> _原文_:
(58)【調査した分野】(Int.Cl.,DB名)
【発明の概要】
【0007】
特許文献1に開示されたパッドオンエレメント構造では、パッドにワイヤやリボンなどの外部接続端子を接続する場合、下層の層間膜へのダメージ抑制が重要となる。特に、パワーデバイスでは大電流を印加するため、ワイヤやリボンのサイズが大きくなり、下層へのダメージが大きくなる。
【0008】
図7は、ワイヤ接続領域に配線端を含む従来の半導体装置の配線レイアウト図である。同図に表されたレイアウト図では、半導体基板上の素子領域に電極層(図示せず)が配置され、当該電極層の上に第1配線層が配置され、第1配線層の上に第2配線層が配置され、第2配線層の上方にボンディングワイヤが配置されている。第1配線層には第1配線701が形成され、第2配線層には第2配線702が形成されている。上記電極層に形成された電極及び第1配線、第1配線及び第2配線、及び、第2配線及びボンディングワイヤは、それぞれ、電気的に接続されている。
【0009】
ボンディングワイヤ接合領域の下方に第1配線の配線端を含む領域751が配置されている場合、第2配線702へのボンディングワイヤの接続に起因する応力ダメージは、第1配線の端近傍に集中し易い傾向にある。この傾向から、ボンディングワイヤ接合領域の下方には、第1配線の配線端を含まない領域752が配置されることが望ましい。これを実現する配線レイアウトとして、
図8に示されたレイアウトが挙げられる。
【0010】
図8は、ワイヤ接続領域に配線端を含まない従来の半導体装置の配線レイアウト図である。同図に表されたレイアウト図では、
図7のレイアウトと同様に、電極層の上に第1配線層が配置され、第1配線層の上に第2配線層が配置され、第2配線層の上方にボンディングワイヤが配置されている。第1配線層には第1配線801が形成され、第2配線層には第2配線802が形成されている。

> _項目一覧_:

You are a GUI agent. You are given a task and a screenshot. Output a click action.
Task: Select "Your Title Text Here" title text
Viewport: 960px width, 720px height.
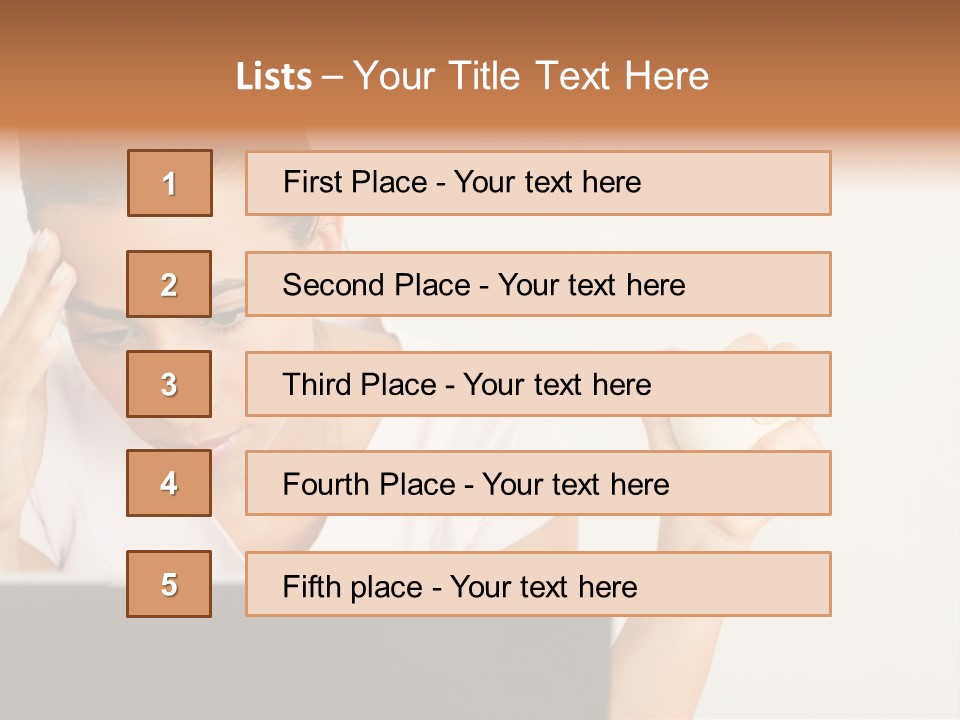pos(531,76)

--

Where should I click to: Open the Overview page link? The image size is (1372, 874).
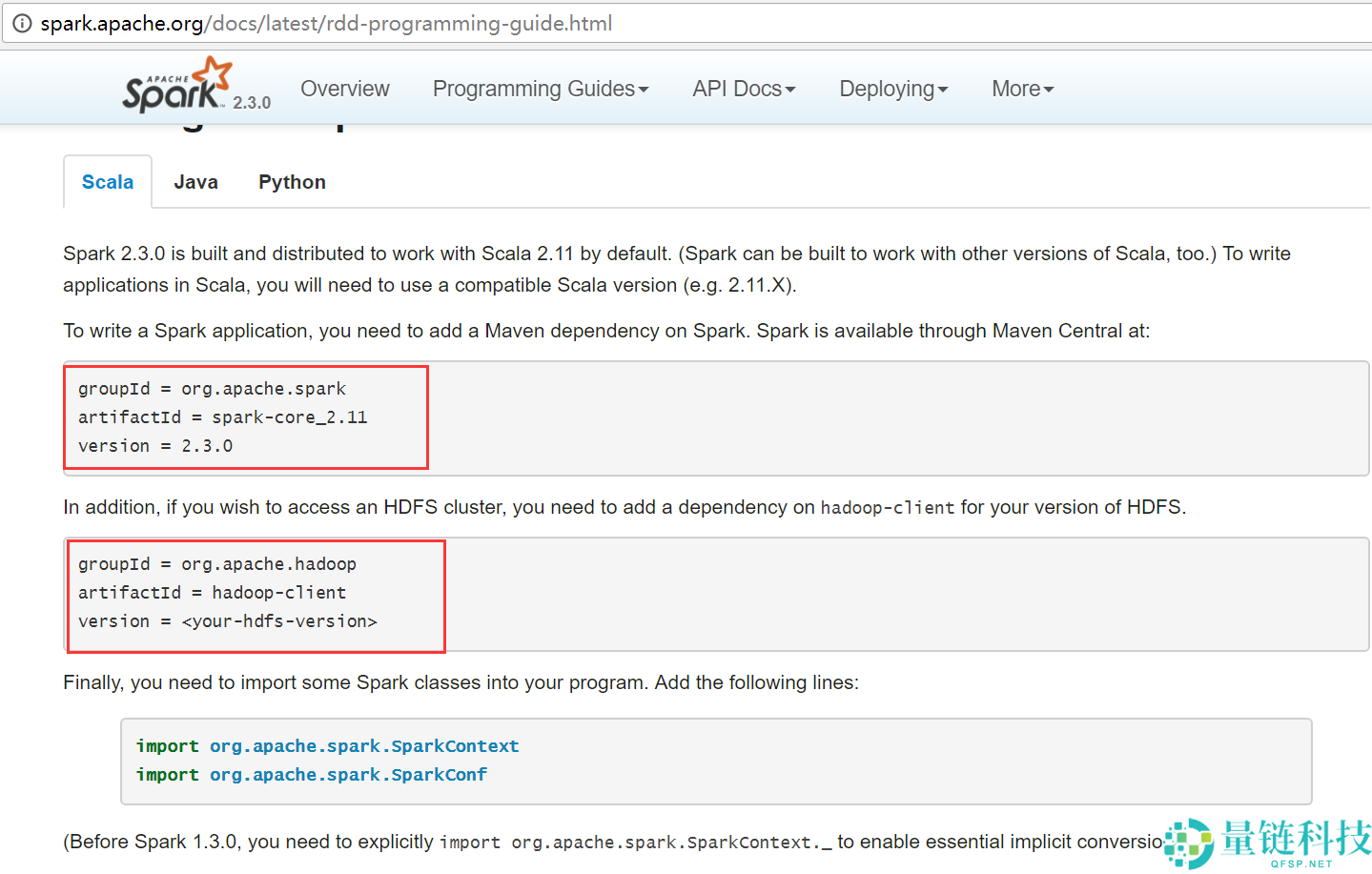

> _作業内容_:
半導体装置の配線レイアウトを扱った原文によると、パワーデバイスでワイヤやリボンのサイズが大きくなるのはなぜですか。

> _出力結果_:
大電流を印加するためです。